Lossing has a long list of credits, including most recently the acclaimed trio date As It Grows (Hat Hut, 2004) with Ed Schuller and Paul Motian, but All Things Arise is his first solo piano recording. Judging from the two opening segments of the side one suite, it sounds like he’s been holding himself back up until now: in an unflagging avalanche of ideas, uncompromisingly avoiding rote or formulaic elements, “All Things Arise” and “Interdependence” penalize attention deficit on the part of listeners. Having gotten that out of his system, the latter two movements are gentler (but no less demanding of the listener’s attention).

Side two, though ostensibly familiar ground for jazz fans, is only marginally less rigorous. Contrast Lossing's approach to standards with Marilyn Crispell's, for example. In her renditions of “Ruby, My Dear” and “When I Fall In Love” on her excellent Live in San Francisco (Music & Arts, 1990), the familiar themes only begin to crystallize out of the musical shards at the end of the performances, rather like an echo played backwards. Lossing instead seems to interleave elements of the compositions throughout his performance of what are essentially his own improvised musical structures.

Lossing’s own brief notes on his treatment of the tunes are helpful, if enigmatic. For example, he tells us that he “improvised the harmony” of Ornette Coleman’s “Kathelin Grey,” thereby removing, for me, the original’s sweetness. But that's okay, given that he injects a certain sweetness into Kurt Weill’s “Alabama Song,” which is “really a blues of sorts,” after all.

Like Assif Tsahar and Tatsuya Nakatani's Solitude (Hopscotch, 2006), another recent uncompromising work of free improvisation, All Things Arise ends with a Duke Ellington masterpiece. In fact there are two readings of Ellington’s “Azure,” providing the most recognizable moments on the record. One can distinguish not only the lovely melody, but also the interspersed anarchic arpeggios that recall Art Tatum’s mid-1950s solo recordings.

Paradoxically, even as Lossing's maelstrom of beautifully played notes is energizing, it can also be tiring. But let's be clear: it is never tiresome.








CD Reviews: Russ Lossing “All Things Arise” CD-2006 hatOLOGY Records

Posted :Friday, June 09, 2006

By Glenn Astarita


New York City-based pianist Ross Lossing’s previous trio effort for this Swiss record label, features flotation-like attributes, partly due to drummer Paul Motian’s distinctive strokes and accents. Nonetheless, Lossing is a thinking man’s pianist. With this newly issued solo effort, the artist segments tracks into an improvised suite, followed by renditions of jazz standards and one original work.
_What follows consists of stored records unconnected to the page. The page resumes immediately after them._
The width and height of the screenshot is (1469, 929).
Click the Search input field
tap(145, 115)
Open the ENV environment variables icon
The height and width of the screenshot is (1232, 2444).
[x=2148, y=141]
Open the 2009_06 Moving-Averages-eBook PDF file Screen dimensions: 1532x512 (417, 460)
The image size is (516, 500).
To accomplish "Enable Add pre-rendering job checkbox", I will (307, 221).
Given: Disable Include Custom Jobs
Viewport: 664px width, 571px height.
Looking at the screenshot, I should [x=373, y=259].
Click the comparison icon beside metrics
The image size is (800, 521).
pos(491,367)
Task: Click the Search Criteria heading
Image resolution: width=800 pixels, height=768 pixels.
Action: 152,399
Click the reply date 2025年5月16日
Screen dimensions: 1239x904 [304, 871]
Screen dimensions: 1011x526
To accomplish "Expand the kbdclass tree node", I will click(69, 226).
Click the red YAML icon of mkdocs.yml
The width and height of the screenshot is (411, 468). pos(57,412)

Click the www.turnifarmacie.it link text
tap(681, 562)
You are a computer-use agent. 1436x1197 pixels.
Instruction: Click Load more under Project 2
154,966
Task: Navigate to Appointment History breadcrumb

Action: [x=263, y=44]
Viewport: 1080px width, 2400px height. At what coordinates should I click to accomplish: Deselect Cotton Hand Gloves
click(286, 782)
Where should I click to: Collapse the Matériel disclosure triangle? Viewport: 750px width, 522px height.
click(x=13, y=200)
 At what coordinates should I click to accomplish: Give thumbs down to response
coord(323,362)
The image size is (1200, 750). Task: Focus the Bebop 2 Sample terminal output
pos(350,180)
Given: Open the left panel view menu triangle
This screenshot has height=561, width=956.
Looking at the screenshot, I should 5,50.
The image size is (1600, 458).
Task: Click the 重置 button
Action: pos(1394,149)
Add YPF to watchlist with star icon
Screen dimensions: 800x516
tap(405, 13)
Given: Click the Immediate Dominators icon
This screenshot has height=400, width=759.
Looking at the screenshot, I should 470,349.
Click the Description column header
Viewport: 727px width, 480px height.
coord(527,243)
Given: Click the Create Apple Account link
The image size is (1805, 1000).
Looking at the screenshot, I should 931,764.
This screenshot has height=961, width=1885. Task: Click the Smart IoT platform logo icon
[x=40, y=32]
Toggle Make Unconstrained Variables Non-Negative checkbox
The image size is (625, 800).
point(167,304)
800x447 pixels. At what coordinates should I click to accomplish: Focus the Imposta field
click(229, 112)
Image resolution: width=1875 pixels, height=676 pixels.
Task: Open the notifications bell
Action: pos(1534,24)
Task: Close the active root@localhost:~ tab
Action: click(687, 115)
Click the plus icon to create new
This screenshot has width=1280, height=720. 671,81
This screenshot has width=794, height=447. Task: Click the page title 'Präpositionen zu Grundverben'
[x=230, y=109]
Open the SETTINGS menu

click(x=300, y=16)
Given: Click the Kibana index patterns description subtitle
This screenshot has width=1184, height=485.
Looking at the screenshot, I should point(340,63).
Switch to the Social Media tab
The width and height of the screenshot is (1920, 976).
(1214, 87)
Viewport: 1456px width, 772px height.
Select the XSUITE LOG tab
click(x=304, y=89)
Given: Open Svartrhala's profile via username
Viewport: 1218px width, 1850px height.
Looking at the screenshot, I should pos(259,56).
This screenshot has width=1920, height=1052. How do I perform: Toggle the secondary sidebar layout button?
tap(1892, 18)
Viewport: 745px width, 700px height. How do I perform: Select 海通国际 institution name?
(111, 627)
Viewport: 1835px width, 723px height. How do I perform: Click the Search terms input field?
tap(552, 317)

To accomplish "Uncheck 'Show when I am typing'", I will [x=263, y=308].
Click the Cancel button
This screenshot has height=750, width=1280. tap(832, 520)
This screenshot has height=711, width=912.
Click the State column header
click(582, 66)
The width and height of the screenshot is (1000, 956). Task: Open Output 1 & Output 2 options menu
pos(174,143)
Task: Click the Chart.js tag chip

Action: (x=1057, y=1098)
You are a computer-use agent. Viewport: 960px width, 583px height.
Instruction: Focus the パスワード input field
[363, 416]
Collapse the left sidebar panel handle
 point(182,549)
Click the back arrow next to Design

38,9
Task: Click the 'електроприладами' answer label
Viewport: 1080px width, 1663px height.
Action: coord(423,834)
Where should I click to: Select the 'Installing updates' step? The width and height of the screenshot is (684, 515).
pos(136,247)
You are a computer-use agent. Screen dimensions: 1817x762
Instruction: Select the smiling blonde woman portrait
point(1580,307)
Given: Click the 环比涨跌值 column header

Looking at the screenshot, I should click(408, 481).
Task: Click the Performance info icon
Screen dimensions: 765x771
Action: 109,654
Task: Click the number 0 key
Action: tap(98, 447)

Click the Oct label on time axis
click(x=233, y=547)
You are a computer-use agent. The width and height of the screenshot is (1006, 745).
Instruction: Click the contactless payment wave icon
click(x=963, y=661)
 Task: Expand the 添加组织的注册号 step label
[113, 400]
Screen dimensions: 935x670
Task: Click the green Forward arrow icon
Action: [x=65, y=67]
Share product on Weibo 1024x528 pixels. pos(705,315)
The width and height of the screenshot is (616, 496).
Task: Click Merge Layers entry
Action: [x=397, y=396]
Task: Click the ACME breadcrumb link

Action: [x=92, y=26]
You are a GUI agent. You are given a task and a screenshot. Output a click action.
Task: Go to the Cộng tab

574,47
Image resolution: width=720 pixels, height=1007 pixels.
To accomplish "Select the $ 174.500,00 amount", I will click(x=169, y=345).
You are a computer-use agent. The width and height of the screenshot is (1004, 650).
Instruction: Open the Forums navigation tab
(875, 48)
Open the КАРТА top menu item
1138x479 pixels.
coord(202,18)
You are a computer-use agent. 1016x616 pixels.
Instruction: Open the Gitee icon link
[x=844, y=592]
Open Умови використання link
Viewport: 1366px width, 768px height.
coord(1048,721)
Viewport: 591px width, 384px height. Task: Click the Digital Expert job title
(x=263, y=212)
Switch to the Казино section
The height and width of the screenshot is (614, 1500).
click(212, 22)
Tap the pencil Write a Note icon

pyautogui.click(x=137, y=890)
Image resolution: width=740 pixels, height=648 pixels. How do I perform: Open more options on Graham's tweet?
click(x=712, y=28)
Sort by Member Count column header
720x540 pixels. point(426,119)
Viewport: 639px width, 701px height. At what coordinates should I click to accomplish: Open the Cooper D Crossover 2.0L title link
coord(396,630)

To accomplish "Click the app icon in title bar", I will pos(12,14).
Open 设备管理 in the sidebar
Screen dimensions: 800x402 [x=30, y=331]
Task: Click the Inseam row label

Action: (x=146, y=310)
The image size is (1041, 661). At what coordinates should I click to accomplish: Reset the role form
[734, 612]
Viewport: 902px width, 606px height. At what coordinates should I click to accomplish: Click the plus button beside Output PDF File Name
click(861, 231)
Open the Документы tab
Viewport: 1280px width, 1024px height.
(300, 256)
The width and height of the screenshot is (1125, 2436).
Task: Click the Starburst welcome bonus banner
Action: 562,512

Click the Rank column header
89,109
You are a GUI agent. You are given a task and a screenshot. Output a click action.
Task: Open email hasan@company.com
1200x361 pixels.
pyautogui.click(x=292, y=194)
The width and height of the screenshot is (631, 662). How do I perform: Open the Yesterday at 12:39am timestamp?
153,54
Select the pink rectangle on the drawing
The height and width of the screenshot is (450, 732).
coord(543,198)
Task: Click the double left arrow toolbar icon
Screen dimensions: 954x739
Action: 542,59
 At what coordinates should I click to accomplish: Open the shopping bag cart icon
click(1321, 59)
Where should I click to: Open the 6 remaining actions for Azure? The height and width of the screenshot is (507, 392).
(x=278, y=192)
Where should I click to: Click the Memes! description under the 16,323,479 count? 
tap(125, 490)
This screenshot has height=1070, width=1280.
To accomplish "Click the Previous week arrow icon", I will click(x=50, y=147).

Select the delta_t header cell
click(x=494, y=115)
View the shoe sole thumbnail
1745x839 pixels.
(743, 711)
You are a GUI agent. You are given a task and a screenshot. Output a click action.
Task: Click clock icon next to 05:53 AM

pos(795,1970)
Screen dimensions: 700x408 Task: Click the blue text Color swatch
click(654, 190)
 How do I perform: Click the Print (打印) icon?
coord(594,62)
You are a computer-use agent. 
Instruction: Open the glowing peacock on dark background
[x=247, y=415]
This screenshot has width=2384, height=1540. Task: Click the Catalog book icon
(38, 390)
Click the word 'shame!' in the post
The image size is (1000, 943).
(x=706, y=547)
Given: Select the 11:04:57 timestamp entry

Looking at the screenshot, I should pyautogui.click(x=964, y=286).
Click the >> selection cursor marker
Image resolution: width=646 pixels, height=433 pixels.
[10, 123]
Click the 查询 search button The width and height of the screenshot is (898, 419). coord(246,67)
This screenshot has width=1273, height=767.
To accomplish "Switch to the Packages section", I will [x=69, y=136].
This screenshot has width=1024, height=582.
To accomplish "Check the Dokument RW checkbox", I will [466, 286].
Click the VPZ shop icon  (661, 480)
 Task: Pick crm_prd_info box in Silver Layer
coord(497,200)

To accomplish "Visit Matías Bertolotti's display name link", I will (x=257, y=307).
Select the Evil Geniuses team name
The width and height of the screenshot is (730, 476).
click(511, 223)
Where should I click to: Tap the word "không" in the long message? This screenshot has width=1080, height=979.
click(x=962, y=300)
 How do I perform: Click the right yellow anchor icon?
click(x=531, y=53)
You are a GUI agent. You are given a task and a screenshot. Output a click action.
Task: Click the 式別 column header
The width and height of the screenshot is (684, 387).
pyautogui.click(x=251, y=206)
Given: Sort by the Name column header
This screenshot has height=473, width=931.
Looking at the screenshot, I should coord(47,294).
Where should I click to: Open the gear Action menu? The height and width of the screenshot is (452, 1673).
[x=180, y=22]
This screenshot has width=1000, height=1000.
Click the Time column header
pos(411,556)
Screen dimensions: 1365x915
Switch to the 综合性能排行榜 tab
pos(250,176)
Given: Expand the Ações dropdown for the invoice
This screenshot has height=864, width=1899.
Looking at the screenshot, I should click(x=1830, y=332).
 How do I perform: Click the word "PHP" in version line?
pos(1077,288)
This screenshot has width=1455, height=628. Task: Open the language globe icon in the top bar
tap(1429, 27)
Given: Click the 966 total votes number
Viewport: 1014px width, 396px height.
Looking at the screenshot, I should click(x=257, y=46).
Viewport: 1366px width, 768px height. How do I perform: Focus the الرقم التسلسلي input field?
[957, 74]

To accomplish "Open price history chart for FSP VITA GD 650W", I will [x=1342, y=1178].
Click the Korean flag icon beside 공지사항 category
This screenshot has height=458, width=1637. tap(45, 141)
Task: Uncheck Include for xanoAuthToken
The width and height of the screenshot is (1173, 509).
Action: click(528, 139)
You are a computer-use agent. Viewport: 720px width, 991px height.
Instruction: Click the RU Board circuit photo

On the initial four pieces titled “Suite: All Things Arise,” Lossing presents a diversified series of motifs, built on contrapuntal chord clusters, fractured stride piano passages and trance-like themes. His multidimensional thought processes are put to good use here, to coincide with minimalist avant-classical segments and muscular block chord based phrasings. Lossing is an inventor of off-kilter stylizations, often stitched together into loosely realized conceptions that sustain gobs of interest. Then on the more structured works such as Sonny Rollins’ “Pent-Up House,” Lossing executes free-bop statements with lucidly enacted panoramas. And with his composition “Verse,” he commingles swarming clusters with contrasting elements of beauty and discontent. No doubt, Lossing presents an engaging arc of ideas throughout these investigative endeavors. There’s a lot going on under the hood, so to speak.